*** Opening of EXTRACTED RECORDS ***

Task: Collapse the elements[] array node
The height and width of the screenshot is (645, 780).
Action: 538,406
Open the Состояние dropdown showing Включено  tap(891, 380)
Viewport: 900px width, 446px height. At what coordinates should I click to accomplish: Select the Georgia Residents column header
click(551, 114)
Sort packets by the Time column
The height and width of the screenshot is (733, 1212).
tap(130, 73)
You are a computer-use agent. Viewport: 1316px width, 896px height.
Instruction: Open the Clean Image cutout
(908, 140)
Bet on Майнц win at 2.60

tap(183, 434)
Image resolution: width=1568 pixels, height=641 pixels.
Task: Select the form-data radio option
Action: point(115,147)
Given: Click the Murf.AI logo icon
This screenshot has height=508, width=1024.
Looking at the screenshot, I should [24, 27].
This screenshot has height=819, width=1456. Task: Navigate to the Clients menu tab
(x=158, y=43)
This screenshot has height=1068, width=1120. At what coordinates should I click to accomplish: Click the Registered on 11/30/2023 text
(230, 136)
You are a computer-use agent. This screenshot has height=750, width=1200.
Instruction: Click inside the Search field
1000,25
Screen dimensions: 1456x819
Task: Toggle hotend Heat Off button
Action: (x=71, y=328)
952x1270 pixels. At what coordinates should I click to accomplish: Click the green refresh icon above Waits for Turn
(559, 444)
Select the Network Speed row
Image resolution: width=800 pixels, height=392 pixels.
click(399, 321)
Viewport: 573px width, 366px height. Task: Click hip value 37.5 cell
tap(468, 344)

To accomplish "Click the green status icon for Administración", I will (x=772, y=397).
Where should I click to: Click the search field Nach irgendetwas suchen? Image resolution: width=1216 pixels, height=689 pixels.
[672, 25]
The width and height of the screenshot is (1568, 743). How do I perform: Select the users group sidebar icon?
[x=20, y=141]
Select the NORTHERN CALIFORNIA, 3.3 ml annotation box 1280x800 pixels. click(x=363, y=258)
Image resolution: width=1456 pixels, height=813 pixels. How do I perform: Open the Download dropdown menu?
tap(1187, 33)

*** Close of EXTRACTED RECORDS ***

_PROBLEM STATEMENT:_
Every record above must be printed again exactly.

_ANSWER TO THIS PROBLEM:_
Task: Collapse the elements[] array node
The height and width of the screenshot is (645, 780).
Action: 538,406
Open the Состояние dropdown showing Включено  tap(891, 380)
Viewport: 900px width, 446px height. At what coordinates should I click to accomplish: Select the Georgia Residents column header
click(551, 114)
Sort packets by the Time column
The height and width of the screenshot is (733, 1212).
tap(130, 73)
You are a computer-use agent. Viewport: 1316px width, 896px height.
Instruction: Open the Clean Image cutout
(908, 140)
Bet on Майнц win at 2.60

tap(183, 434)
Image resolution: width=1568 pixels, height=641 pixels.
Task: Select the form-data radio option
Action: point(115,147)
Given: Click the Murf.AI logo icon
This screenshot has height=508, width=1024.
Looking at the screenshot, I should [24, 27].
This screenshot has height=819, width=1456. Task: Navigate to the Clients menu tab
(x=158, y=43)
This screenshot has height=1068, width=1120. At what coordinates should I click to accomplish: Click the Registered on 11/30/2023 text
(230, 136)
You are a computer-use agent. This screenshot has height=750, width=1200.
Instruction: Click inside the Search field
1000,25
Screen dimensions: 1456x819
Task: Toggle hotend Heat Off button
Action: (x=71, y=328)
952x1270 pixels. At what coordinates should I click to accomplish: Click the green refresh icon above Waits for Turn
(559, 444)
Select the Network Speed row
Image resolution: width=800 pixels, height=392 pixels.
click(399, 321)
Viewport: 573px width, 366px height. Task: Click hip value 37.5 cell
tap(468, 344)

To accomplish "Click the green status icon for Administración", I will (x=772, y=397).
Where should I click to: Click the search field Nach irgendetwas suchen? Image resolution: width=1216 pixels, height=689 pixels.
[672, 25]
The width and height of the screenshot is (1568, 743). How do I perform: Select the users group sidebar icon?
[x=20, y=141]
Select the NORTHERN CALIFORNIA, 3.3 ml annotation box 1280x800 pixels. click(x=363, y=258)
Image resolution: width=1456 pixels, height=813 pixels. How do I perform: Open the Download dropdown menu?
tap(1187, 33)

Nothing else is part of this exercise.